THE DATA:
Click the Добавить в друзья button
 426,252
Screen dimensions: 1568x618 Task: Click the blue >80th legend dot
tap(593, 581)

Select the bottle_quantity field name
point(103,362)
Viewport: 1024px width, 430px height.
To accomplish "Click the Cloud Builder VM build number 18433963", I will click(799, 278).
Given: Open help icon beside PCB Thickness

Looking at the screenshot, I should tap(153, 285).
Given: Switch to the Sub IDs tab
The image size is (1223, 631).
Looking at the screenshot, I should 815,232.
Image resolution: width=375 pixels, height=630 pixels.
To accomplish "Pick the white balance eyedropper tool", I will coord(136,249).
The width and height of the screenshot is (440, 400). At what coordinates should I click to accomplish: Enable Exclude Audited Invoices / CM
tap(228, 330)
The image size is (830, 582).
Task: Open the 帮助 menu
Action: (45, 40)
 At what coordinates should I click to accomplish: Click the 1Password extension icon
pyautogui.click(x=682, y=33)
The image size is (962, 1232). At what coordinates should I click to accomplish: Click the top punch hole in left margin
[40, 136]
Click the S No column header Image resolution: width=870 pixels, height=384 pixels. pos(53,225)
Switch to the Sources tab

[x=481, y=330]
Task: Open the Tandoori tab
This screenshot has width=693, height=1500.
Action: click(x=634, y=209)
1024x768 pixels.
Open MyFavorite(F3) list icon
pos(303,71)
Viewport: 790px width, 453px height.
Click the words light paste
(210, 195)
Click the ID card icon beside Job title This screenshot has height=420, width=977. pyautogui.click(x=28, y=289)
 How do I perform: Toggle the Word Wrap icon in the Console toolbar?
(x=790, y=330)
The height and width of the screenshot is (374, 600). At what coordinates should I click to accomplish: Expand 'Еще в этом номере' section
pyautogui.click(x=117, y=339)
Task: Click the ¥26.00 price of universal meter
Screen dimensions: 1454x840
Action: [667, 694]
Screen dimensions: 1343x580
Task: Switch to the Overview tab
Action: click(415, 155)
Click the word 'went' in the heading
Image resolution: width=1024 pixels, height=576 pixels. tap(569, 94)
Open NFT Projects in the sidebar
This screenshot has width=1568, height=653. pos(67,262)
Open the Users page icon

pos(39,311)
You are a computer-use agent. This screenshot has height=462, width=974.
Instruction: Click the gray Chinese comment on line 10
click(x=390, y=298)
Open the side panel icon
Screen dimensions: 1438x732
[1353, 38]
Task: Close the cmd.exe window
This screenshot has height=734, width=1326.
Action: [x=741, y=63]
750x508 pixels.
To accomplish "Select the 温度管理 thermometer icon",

PROBLEM TO WORK ON: Please write out, exactly as they appear, the lines from the line containing "750x508 pixels." through the last line of the records above, both included.

ANSWER FOR THE TASK:
750x508 pixels.
To accomplish "Select the 温度管理 thermometer icon",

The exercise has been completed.